Dr Giles Hardingham of the Centre for Neuroscience Research at the University of Edinburgh said: "When brain cells are highly stimulated, many unused genes are suddenly reactivated. We have found that a group of these genes can make the active brain cells far healthier than lazy, inactive cells, and more likely to live a long life. These findings also have implications at the other end of life, where maternal drug taking and drinking can cause these survival genes to be turned off in the brain of unborn babies."

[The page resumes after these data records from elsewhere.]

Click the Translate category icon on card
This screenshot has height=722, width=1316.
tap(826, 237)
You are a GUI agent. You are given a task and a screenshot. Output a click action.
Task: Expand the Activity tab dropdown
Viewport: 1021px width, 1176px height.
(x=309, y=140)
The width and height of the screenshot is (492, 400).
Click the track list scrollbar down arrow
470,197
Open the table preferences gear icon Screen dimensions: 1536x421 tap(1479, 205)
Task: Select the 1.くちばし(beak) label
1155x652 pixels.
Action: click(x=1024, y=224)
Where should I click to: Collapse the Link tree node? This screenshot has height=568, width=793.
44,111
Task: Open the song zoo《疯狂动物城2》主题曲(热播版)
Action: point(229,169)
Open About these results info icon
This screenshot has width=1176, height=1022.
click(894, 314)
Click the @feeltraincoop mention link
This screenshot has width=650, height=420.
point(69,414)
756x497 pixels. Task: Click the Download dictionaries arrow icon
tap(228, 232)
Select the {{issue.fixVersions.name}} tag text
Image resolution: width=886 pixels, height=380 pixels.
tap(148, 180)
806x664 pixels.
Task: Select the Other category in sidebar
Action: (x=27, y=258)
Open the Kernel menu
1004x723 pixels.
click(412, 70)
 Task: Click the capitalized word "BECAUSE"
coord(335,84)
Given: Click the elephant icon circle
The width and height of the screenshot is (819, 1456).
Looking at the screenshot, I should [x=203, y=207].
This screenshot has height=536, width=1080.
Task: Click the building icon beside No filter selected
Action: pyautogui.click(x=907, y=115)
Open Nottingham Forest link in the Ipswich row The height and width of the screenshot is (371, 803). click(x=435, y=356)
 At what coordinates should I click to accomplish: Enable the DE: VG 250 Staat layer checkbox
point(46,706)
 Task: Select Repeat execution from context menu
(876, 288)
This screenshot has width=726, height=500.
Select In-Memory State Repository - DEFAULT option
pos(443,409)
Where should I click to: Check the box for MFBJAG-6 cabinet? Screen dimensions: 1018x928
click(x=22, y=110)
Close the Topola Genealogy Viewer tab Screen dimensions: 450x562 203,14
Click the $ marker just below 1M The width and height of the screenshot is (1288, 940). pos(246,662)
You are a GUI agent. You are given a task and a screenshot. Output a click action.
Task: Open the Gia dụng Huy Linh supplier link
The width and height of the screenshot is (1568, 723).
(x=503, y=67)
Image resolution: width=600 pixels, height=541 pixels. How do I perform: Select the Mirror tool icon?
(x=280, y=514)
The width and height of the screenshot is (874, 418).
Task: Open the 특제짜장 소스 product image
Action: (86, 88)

Dr Hardingham, who presented this work recently at the prestigious annual meeting for the Society for Neuroscience in Washington DC, explained: "We recently discovered that a critical step in turning on these survival genes involves activating a master genetic controller called CREB. We aim to home in on which of these CREB-controlled genes are crucial in helping the brain cells live longer and become resistant to trauma. By being able to explain at molecular level the basis of brain activity-dependent survival, it will open the way to developing better therapies to help halt the progress of neurological diseases.
He added: "Our work also bears relevance to the potential harm that can befall an unborn baby if it is exposed to substances which suppress its brain activity, like alcohol, and certain drugs like Ketamine and PCP (Angel Dust). The brain cells of young, developing brains are particularly reliant on signals from these 'survival' genes, but these signals are suppressed if their mothers are taking drugs or drinking alcohol.
"This in turn can lead to serious health problems such as foetal alcohol spectrum disorder, which affects up to one per cent of live births in the UK and can cause mental retardation, behavioural problems and diminished growth. Some of this harm may be reduced or minimized if we know exactly how it is taking place."
The Wellcome Trust, the Royal Society and Tenovus are funding the new project.